- **Task brief**
Copy the data word for word, starting at the line containing "At what coordinates" and ending at the line containing "pyautogui.click(x=1091, y=373)", both included.

- **Task data**
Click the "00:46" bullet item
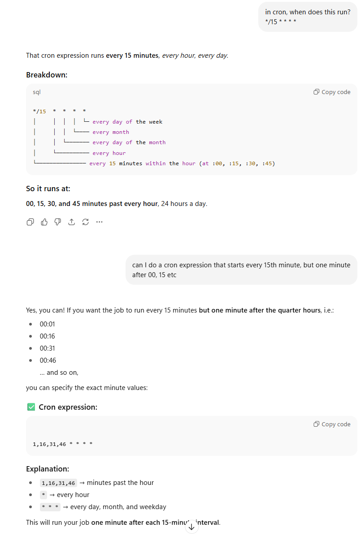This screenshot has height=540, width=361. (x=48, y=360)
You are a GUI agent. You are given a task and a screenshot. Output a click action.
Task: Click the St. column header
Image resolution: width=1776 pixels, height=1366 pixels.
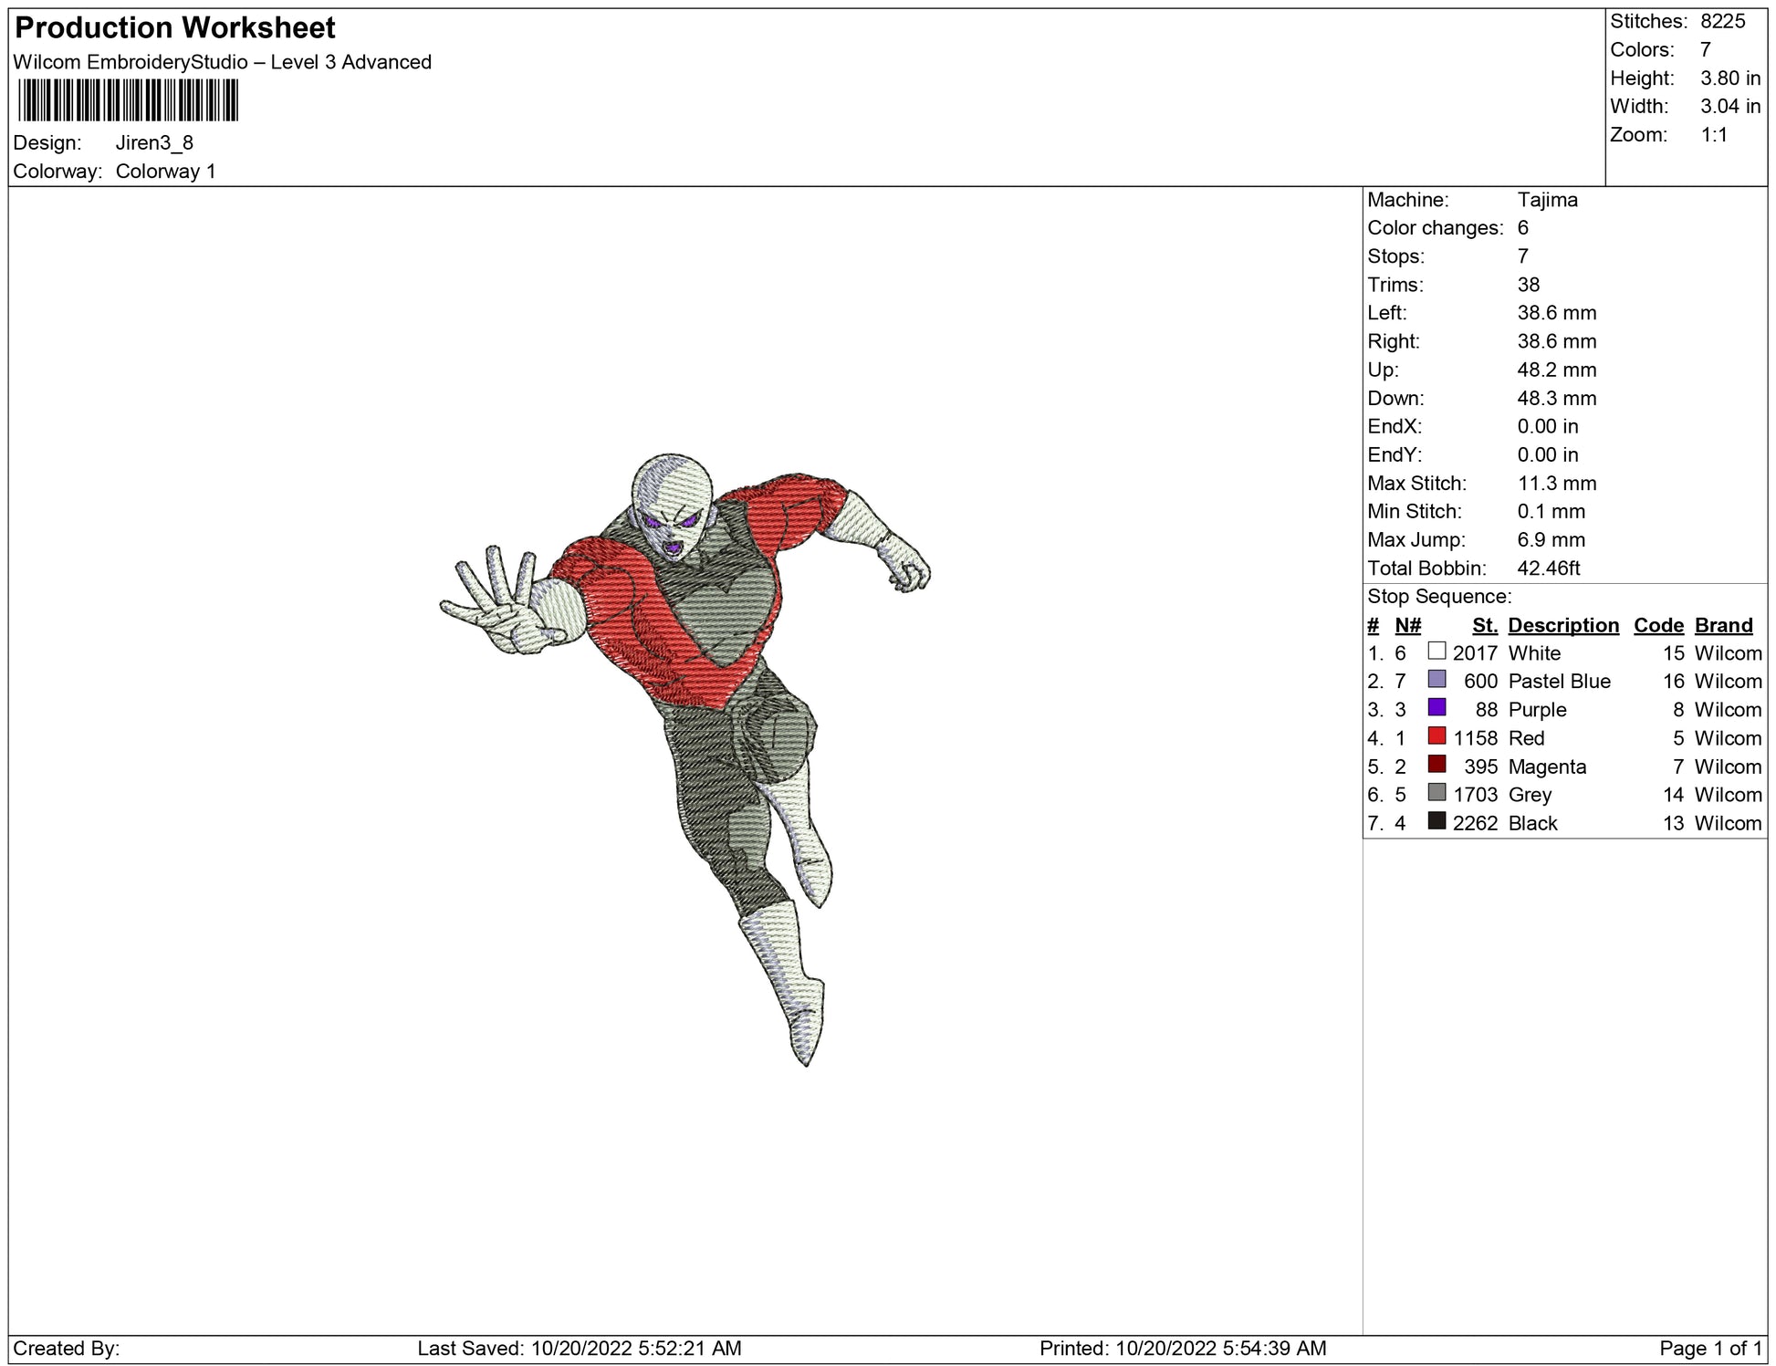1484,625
---
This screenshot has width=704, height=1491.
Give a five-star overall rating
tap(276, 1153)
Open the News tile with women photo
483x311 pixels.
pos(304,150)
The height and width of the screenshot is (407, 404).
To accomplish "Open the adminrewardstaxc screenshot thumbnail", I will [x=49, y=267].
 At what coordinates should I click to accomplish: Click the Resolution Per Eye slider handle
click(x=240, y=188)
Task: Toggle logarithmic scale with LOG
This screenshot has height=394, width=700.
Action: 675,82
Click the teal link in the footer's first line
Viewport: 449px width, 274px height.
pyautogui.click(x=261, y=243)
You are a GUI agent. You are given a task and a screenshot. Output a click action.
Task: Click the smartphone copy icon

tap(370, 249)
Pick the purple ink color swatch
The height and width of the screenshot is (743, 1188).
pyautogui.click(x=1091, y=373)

- **Answer to the task**
 At what coordinates should I click to accomplish: Click the Resolution Per Eye slider handle
click(x=240, y=188)
Task: Toggle logarithmic scale with LOG
This screenshot has height=394, width=700.
Action: 675,82
Click the teal link in the footer's first line
Viewport: 449px width, 274px height.
pyautogui.click(x=261, y=243)
You are a GUI agent. You are given a task and a screenshot. Output a click action.
Task: Click the smartphone copy icon

tap(370, 249)
Pick the purple ink color swatch
The height and width of the screenshot is (743, 1188).
pyautogui.click(x=1091, y=373)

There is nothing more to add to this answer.